Collected data:
— Start —

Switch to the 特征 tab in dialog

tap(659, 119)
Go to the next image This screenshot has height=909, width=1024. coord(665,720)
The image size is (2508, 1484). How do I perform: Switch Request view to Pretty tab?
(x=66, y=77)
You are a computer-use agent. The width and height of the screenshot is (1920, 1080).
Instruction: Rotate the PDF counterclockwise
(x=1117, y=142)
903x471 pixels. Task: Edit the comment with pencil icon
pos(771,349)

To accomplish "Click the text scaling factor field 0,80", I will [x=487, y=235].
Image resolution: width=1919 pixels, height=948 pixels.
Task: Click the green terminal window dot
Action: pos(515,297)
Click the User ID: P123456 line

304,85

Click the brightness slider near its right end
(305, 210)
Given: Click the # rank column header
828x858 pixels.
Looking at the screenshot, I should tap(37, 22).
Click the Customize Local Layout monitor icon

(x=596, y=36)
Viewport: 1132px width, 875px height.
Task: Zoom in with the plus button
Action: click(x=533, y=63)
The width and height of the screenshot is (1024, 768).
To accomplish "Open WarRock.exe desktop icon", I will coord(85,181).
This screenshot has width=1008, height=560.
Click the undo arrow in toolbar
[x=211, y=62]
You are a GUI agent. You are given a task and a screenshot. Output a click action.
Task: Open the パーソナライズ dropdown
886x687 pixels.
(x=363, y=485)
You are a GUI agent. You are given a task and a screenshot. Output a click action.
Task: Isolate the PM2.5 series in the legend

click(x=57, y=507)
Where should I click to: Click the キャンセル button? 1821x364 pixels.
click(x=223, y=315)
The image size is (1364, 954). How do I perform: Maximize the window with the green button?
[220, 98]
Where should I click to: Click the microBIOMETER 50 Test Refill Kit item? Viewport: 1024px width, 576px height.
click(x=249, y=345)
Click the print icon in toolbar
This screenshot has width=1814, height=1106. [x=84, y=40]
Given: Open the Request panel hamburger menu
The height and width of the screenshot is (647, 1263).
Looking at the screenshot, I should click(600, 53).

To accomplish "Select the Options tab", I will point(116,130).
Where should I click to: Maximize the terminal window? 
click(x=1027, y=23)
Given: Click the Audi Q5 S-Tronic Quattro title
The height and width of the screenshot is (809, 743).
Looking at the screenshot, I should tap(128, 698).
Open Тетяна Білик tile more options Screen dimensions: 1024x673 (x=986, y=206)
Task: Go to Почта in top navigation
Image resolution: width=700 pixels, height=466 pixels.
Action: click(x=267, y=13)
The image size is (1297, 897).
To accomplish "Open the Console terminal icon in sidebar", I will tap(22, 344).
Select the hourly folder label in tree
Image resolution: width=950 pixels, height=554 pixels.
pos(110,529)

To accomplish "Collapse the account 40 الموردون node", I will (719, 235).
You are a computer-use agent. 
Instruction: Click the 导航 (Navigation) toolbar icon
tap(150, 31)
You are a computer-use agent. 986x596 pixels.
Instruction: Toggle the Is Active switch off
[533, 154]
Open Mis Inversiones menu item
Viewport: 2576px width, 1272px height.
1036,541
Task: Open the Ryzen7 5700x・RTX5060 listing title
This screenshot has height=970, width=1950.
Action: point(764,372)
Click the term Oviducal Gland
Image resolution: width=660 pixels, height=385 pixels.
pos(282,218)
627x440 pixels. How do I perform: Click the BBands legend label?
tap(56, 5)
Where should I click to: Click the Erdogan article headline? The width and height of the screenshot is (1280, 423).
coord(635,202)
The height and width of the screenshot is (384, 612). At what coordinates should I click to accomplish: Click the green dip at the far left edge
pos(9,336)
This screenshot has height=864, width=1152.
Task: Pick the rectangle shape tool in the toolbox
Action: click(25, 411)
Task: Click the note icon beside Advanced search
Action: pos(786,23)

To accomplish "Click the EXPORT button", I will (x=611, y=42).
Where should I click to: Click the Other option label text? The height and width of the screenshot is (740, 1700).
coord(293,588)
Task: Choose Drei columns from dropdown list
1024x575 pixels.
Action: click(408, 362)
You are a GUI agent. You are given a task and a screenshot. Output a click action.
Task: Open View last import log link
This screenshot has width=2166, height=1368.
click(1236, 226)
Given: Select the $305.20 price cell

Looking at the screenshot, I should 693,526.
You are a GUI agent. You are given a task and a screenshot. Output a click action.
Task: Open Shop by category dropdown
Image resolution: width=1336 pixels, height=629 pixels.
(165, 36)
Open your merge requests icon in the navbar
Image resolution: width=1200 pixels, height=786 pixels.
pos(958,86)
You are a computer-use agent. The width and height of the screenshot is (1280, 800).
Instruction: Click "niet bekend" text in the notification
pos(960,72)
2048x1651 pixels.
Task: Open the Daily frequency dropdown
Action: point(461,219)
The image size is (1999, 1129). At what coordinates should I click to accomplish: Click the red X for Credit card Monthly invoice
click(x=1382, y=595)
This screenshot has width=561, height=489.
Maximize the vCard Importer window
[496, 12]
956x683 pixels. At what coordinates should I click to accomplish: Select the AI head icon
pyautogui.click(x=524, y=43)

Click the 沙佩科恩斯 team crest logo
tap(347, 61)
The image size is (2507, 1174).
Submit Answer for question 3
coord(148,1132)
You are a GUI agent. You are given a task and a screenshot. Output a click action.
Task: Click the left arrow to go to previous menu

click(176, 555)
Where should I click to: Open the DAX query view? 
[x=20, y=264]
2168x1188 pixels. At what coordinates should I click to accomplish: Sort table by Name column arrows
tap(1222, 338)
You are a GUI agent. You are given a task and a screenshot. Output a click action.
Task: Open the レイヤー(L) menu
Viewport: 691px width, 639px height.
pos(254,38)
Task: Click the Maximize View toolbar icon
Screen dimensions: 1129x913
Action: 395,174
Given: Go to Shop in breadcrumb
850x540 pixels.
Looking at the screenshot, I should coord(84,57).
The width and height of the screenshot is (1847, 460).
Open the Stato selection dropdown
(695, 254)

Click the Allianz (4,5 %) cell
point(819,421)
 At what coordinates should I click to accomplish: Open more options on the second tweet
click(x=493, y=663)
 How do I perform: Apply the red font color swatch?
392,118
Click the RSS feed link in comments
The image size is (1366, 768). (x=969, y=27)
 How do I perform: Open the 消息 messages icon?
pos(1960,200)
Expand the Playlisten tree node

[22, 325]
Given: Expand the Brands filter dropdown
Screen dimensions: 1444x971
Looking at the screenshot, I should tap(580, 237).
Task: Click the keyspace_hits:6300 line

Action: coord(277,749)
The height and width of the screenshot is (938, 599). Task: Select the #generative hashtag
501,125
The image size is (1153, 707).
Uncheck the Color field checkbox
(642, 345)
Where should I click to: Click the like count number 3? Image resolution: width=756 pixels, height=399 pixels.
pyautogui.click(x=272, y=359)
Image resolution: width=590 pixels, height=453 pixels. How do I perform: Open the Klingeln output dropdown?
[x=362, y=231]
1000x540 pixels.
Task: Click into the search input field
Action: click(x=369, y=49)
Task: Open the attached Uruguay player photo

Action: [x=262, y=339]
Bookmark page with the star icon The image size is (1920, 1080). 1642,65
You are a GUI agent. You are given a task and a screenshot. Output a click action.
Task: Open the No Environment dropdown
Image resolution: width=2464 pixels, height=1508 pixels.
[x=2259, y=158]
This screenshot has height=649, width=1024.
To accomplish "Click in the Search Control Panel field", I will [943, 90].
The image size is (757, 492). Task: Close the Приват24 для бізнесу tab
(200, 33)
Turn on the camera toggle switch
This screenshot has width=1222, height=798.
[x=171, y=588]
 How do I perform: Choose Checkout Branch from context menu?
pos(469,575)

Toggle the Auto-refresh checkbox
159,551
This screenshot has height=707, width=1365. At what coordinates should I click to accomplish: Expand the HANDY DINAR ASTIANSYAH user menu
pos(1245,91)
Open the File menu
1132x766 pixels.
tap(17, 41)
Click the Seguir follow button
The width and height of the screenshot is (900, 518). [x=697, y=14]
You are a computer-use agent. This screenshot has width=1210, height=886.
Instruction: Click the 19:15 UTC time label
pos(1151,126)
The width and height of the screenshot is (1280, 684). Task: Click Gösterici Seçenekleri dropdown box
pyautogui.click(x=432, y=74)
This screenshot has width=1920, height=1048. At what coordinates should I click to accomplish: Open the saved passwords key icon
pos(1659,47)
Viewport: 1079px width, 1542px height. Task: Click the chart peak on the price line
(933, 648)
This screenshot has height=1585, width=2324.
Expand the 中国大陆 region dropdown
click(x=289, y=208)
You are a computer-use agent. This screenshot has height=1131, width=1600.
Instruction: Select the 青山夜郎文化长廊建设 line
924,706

— End —

OBJECTIVE:
Rewrite the rows from the line containing "Where should I click to: Click the Other" through the line containing "Action: point(461,219)", both included, as a JSON list of strings with one string per line. Omit blank lines.

SOLUTION FOR THIS PROBLEM:
[
  "Where should I click to: Click the Other option label text? The height and width of the screenshot is (740, 1700).",
  "coord(293,588)",
  "Task: Choose Drei columns from dropdown list",
  "1024x575 pixels.",
  "Action: click(408, 362)",
  "You are a GUI agent. You are given a task and a screenshot. Output a click action.",
  "Task: Open View last import log link",
  "This screenshot has width=2166, height=1368.",
  "click(1236, 226)",
  "Given: Select the $305.20 price cell",
  "Looking at the screenshot, I should 693,526.",
  "You are a GUI agent. You are given a task and a screenshot. Output a click action.",
  "Task: Open Shop by category dropdown",
  "Image resolution: width=1336 pixels, height=629 pixels.",
  "(165, 36)",
  "Open your merge requests icon in the navbar",
  "Image resolution: width=1200 pixels, height=786 pixels.",
  "pos(958,86)",
  "You are a computer-use agent. The width and height of the screenshot is (1280, 800).",
  "Instruction: Click \"niet bekend\" text in the notification",
  "pos(960,72)",
  "2048x1651 pixels.",
  "Task: Open the Daily frequency dropdown",
  "Action: point(461,219)"
]